Understanding Equine Pituitary Pars Intermedia Dysfunction
Equine Pituitary Pars Intermedia Dysfunction (PPID), is a better definition for the endocrine disorder commonly known as Cushing’s syndrome.
By: Ali Miletic |
If you have spent any time around older horses, chances are you have been in contact with one that has Equine Pituitary Pars Intermedia Dysfunction (PPID). Equine PPID is a better definition for the endocrine disorder commonly known as Cushing’s syndrome.
The pituitary gland lives at the base of the horse’s brain and acts as the command centre for regulation of multiple hormone interactions, feedback loops, and bodily functions. PPID occurs when neurons in the hypothalamus, also located at the base of the brain, progressively degenerate and it produces insufficient quantities
of the neurotransmitter dopamine. When the pars intermedia (the middle lobe) of the pituitary gland is not exposed to enough dopamine, it becomes enlarged and produces abnormally high levels of hormones such as adrenocorticotropic hormone (ACTH) that regulate various systems within the body. This enlargement can compress the adjacent structures, resulting in a lack of function and causing even more disregulation of hormones within the body.
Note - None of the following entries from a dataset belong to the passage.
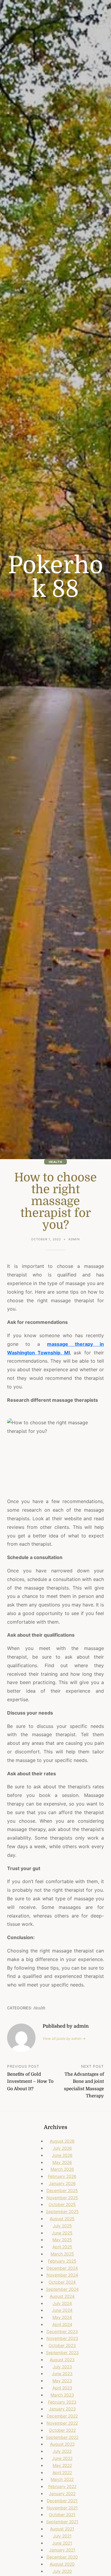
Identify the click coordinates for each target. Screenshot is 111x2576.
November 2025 (62, 2197)
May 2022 (62, 2465)
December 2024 (62, 2268)
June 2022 (62, 2458)
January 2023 (62, 2408)
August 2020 (62, 2564)
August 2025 (62, 2218)
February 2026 (62, 2176)
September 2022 (62, 2437)
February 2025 (62, 2260)
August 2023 (62, 2359)
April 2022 (62, 2472)
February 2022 (62, 2486)
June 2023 (62, 2373)
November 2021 (62, 2507)
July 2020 (62, 2571)
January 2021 (62, 2549)
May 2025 (62, 2239)
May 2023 (62, 2380)
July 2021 (62, 2535)
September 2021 (62, 2521)
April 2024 (62, 2324)
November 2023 (62, 2338)
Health (55, 1162)
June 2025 (62, 2232)
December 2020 (62, 2556)
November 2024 (62, 2274)
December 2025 (62, 2190)
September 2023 (62, 2352)
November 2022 (62, 2423)
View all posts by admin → (64, 2038)
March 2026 (62, 2169)
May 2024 (62, 2317)
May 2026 (62, 2162)
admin (74, 1239)
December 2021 (62, 2500)
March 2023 (62, 2394)
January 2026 (62, 2183)
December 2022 (62, 2415)
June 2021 (62, 2542)
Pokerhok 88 (55, 577)
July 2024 (62, 2303)
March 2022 (62, 2479)
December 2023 (62, 2331)
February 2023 (62, 2401)
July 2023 (62, 2366)
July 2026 (62, 2148)
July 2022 (62, 2451)
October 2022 (62, 2430)
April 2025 (62, 2246)
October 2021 (62, 2514)
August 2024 (62, 2296)
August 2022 (62, 2444)
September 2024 (62, 2289)
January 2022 (62, 2493)
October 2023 (62, 2345)
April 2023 (62, 2387)
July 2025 (62, 2225)
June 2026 (62, 2155)
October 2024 (62, 2282)
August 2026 (62, 2141)
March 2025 (62, 2253)
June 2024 (62, 2310)
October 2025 (62, 2204)
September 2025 (62, 2211)
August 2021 (62, 2528)
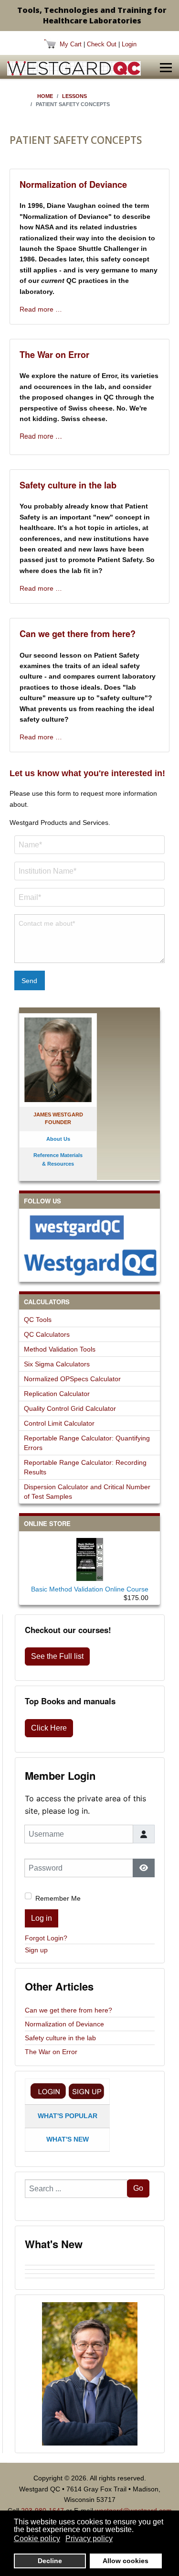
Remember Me (58, 1898)
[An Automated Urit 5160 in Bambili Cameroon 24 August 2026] (90, 2263)
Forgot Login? (46, 1938)
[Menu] (166, 68)
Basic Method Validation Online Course (89, 1589)
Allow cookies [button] (125, 2561)
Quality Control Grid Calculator (70, 1408)
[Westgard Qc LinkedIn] (89, 1262)
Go (138, 2188)
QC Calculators (47, 1334)
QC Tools (38, 1319)
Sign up (36, 1950)
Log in (41, 1918)
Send (29, 981)
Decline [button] (50, 2561)
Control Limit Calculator (59, 1423)
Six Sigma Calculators (57, 1364)
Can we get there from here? (78, 634)
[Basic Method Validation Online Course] (89, 1557)
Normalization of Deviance (73, 184)
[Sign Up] (86, 2091)
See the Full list (57, 1656)
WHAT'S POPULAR (67, 2116)
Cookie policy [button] (37, 2538)
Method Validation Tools (59, 1349)
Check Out (101, 44)
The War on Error (54, 354)
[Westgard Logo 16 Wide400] (74, 68)
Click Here (49, 1728)
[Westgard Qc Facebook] (89, 1227)
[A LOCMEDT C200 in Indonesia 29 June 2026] (90, 2280)
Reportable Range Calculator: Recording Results (85, 1467)
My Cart (71, 44)
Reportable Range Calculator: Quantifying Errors (87, 1442)
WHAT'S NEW (67, 2139)
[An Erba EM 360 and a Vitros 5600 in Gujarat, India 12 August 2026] (90, 2272)
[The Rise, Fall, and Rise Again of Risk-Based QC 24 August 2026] (90, 2267)
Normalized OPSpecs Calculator (72, 1379)
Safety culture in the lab (68, 485)
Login (129, 44)
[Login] (48, 2091)
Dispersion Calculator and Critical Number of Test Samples (87, 1491)
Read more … (41, 309)
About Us (58, 1139)
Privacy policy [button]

Clinical signs of PPID can vary based on the severity of the disorder. They include excessive drinking and urination, laminitis, lethargy, repeated infections such as foot abscesses, and most commonly, a potbelly and a long, curly hair coat (hirsutism) that does not shed out in the summer.
These clinical signs are most often seen in horses over 15 years old, but horses as young as seven have been diagnosed with this disorder. There does not seem to be a breed or sex predilection to developing PPID, as any breed can be diagnosed with it. Both male and female horses are affected equally.
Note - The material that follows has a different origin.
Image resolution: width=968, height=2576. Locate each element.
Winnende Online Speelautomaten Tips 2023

Horses with PPID are also more likely to be insulin-resistant. Insulin is a hormone that drives glucose (sugar) uptake into cells. When a horse (or human) is insulin-resistant, they fail to appropriately respond to an excess of sugar available after a meal. In horses, this results in muscle loss, abnormal fatty deposits, laminitis, excessive water consumption, and increased susceptibility to other diseases.
Diagnosing a horse with PPID starts with recognizing the clinical signs. A long hair coat that is still present during a spring vaccine visit will often prompt your vet to ask about other clinical signs you may have noticed, and to take a blood test to confirm a diagnosis. While no blood test is 100% accurate, measuring resting ACTH levels in the blood is a fairly reliable way to confirm a PPID diagnosis.
Treatment of PPID is usually successful, but will not result in complete remission of the condition. The drug of choice is pergolide, a dopamine receptor agonist that was originally introduced as a human medication used to treat patients with Parkinson’s disease. This medication helps to down-regulate the hormones produced by the overactive pituitary gland, resulting in resolution of clinical signs.
If you suspect your horse might have PPID, it is important to speak to your vet about testing for the disorder. Getting early control is key to preventing life-threatening side-effects such as laminitis. Thankfully, with treatment, proper nutrition, and exercise, horses diagnosed with PPID can live long, happy lives.